On Mon, Aug 2, 2010 at 4:23 PM, J Chris Anderson <jch...@apache.org> wrote:
>
> On Aug 2, 2010, at 1:20 PM, Paul Davis wrote:
>
>>> To clear things up.
>>>
>>> There are 2 discussions happing in this thread:
>>>
>>> 1) what is the ideal API and protocol for a more capable query server? 
>>> (especially one that can react differentially to doc update failures, can 
>>> farm work out to multiple cores, etc)
>>>
>>> 2) how can we be backwards compatible with existing code and make it so you 
>>> can respond to an HTML form POST by rendering "whoops, someone else edited 
>>> that before you did, please retry", or "hey it looks like you failed the 
>>> validation function for reason X"
>>
>> Thanks for giving me a place to respond to the other side of this thread.
>>
>> Reading through the part of this thread that deals with _list and
>> _show and _update and seeing how it doesn't really map onto the view
>> server semantics very well.
>>
>> When I think of CouchDB in abstract terms, i think of the core Erlang
>> code as the core of CouchDB. The view server (the map/reduce part) is
>> behind couchdb.
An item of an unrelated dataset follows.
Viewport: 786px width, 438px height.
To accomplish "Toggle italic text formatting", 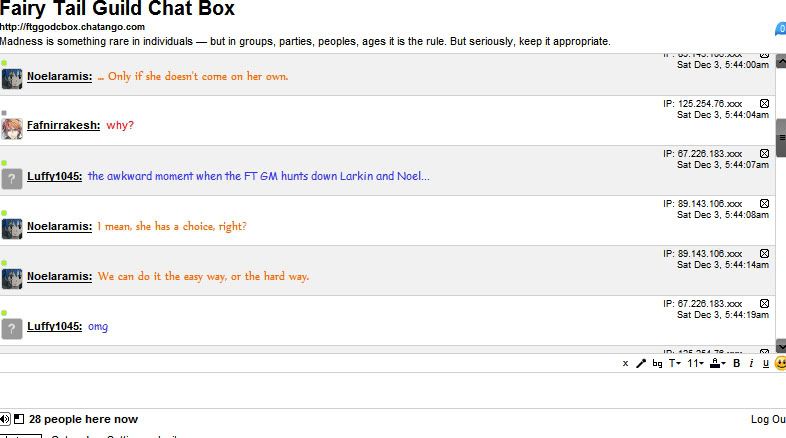I will 751,364.
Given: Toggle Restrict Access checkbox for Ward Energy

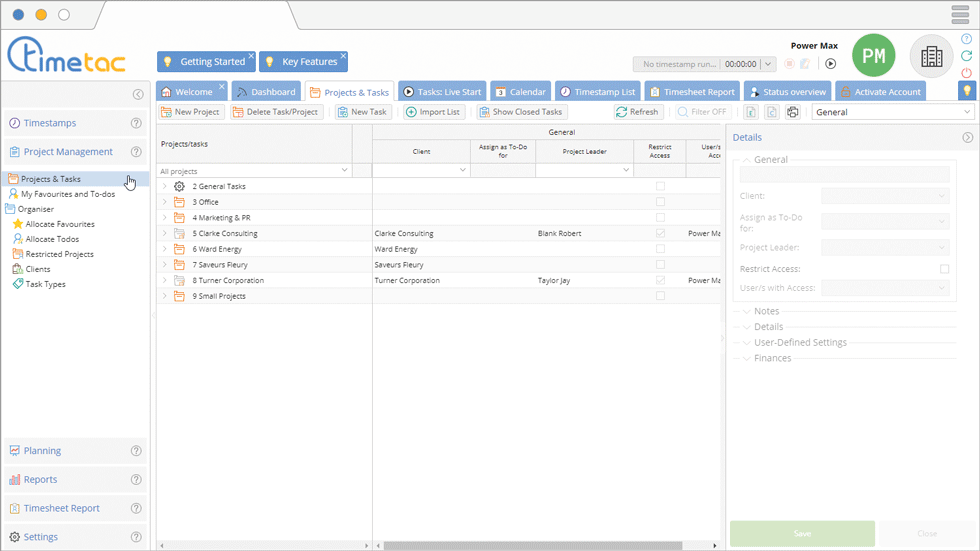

Hidden from the world.
>>
>> The _list/_show/_update code sits in front of CouchDB and is more of a
>> friendly layer to interfacing with CouchDB from client apps. What I've
>> noticed is that most of the issues could be solved if the code
>> implementing the front side were just implemented separately. Perhaps
>> with access to an HTTP client that connects to CouchDB. Or something
>> that is more async in nature as has been suggested.
>>
>> Either way, I wonder if the best answer isn't to separate out the
>> responsibility of frontside and backside apps and write two sets of
>> JavaScript to deal with both.
>
> Right. This would be the 1) side of what I talked about up there, as it'd be 
> useful for CouchDB 2.0.
>
> For that, maybe a sandboxed Node.js implementation of the show and list, etc, 
> would be the best solution.
>
> But I think it'd be better to stick to a single runtime, so if we use emonk 
> for views, we should also use it for show and list.
>
> Chris

Erm, I'm thinking more higher level. Whether or not we use something
like emonk, or continue with couchjs, I'm just saying that instead of
compiling all of the *.js files into a single main.js, we split the
two so the front end side can do something entirely different with its
implementation, ie allow for a full async API that can do all sorts of
crazy things in front of CouchDB. Ie, full app server in front of
CouchDB that can do anything it wants because its in front of the
security wall.

Which is intriguing, because you can suddenly extend features without
touching CouchDB. Imagine arbitrary URL handlers and the such at
various endpoints. You could reimplement things like batch=ok. Or
perhaps, time stamping documents. Or perhaps, last write wins
semantics. Or perhaps, pages that include multiple lists or shows.

Anyway, more higher level like that.